## What is required
Output exactly the lines below from the one containing "Image resolution: width=467" to the last line, both included. Omit pictures.

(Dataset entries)
◆ ◆ ◆ ◆ ◆
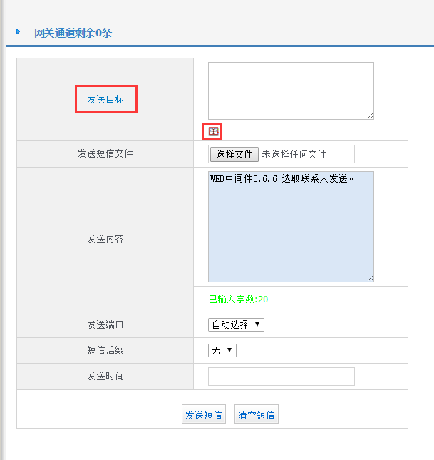Click the resize grip of the content text area
Screen dimensions: 434x460
click(370, 278)
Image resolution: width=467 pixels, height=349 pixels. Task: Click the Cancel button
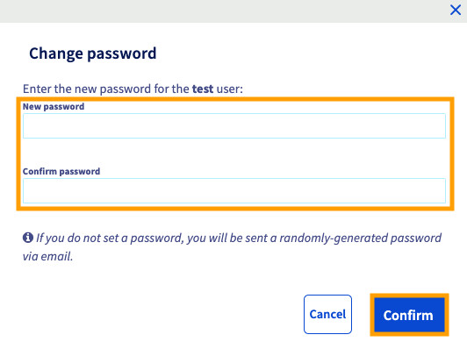(x=327, y=314)
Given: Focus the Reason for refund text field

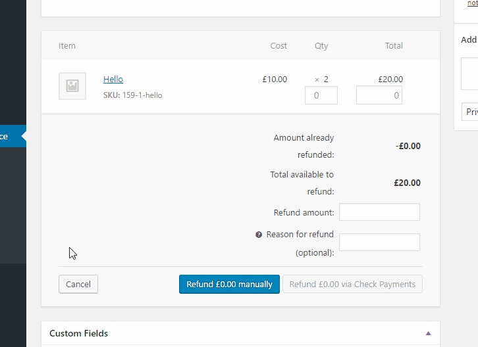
◆ ◆ ◆ ◆ ◆
## Task solution
Image resolution: width=467 pixels, height=349 pixels. Task: Click the Cancel button
(x=327, y=314)
Given: Focus the Reason for refund text field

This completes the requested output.